Folks with a Reformation twist to their heritage will see evidence in this book that Glynn is indeed a Roman Catholic who’s now returned from that atheistic far country. Any signal of the supernatural that scientists are finding (e.g., the healing value of faith, “any kind of faith,” the documented healthy consequences of practicing the “ethics of Jesus”) has him turning cartwheels. Well, almost. Granted, what he shows us is not to be pooh-poohed. But it’s still a stretch to get from scientists “finding room for God” all the way over to faith in a crucified and risen Messiah.
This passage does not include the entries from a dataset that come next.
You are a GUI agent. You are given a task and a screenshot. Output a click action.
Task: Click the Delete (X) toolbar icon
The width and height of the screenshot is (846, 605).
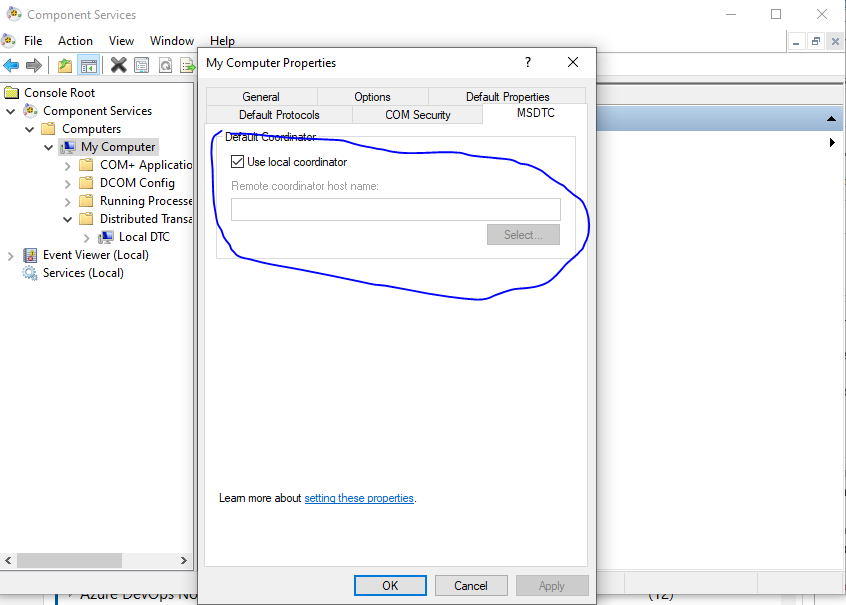118,65
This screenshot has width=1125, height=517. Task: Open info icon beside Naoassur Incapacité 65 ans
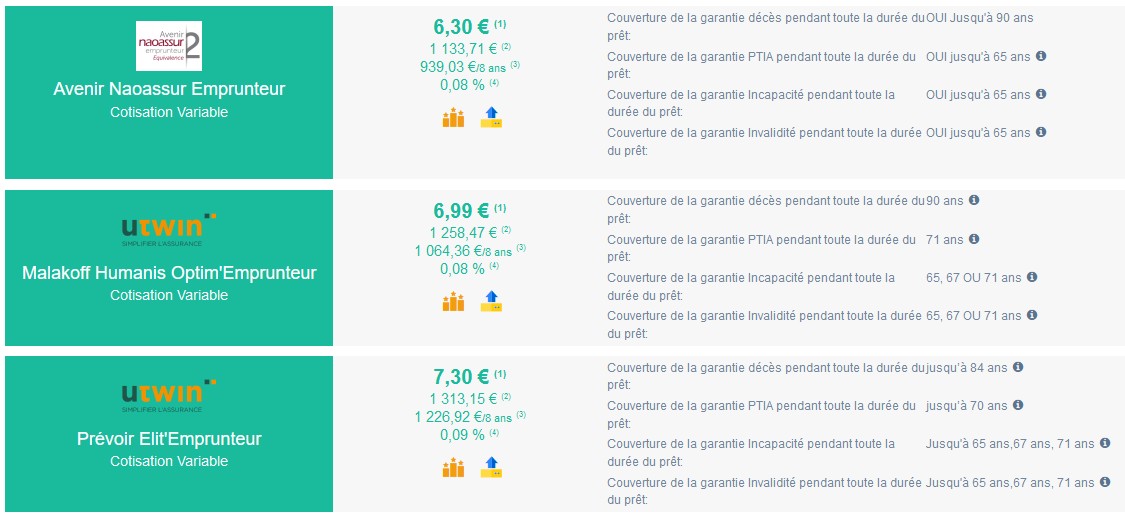coord(1041,94)
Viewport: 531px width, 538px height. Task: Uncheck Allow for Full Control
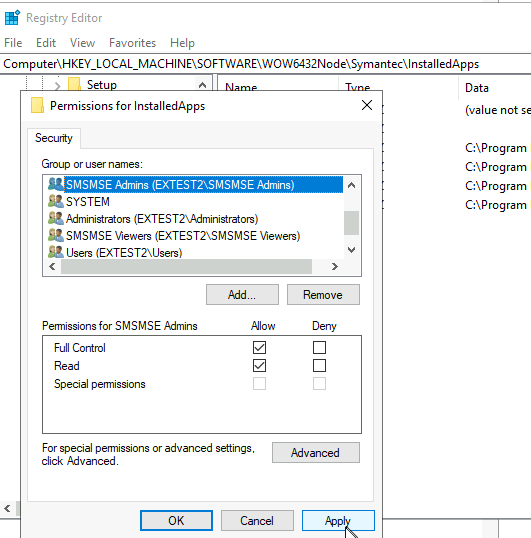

In Lutheran lingo the stuff Glynn gleans from postsecular scientists is data about deus absconditus, the hidden God. Not hidden so that there are no signals from this deity. Yes, signals aplenty. But signals that this deity is merciful to sinners? No. Even if the world out there is not “all red in tooth and claw,” the evidence for messages of mercy and rumors of redemption are either non-existent, or at best very ambiguous. If “science is uncovering the Face of God,” there is still a veil over the face’s that’s been detected.

But you can build Christian (=Christ-specific) bridges to those data. Someone way back in Christian history [2 Corinthians 3] once put it this way: “The veil remains unlifted, because only through Christ is it taken away.” That’s our next agenda.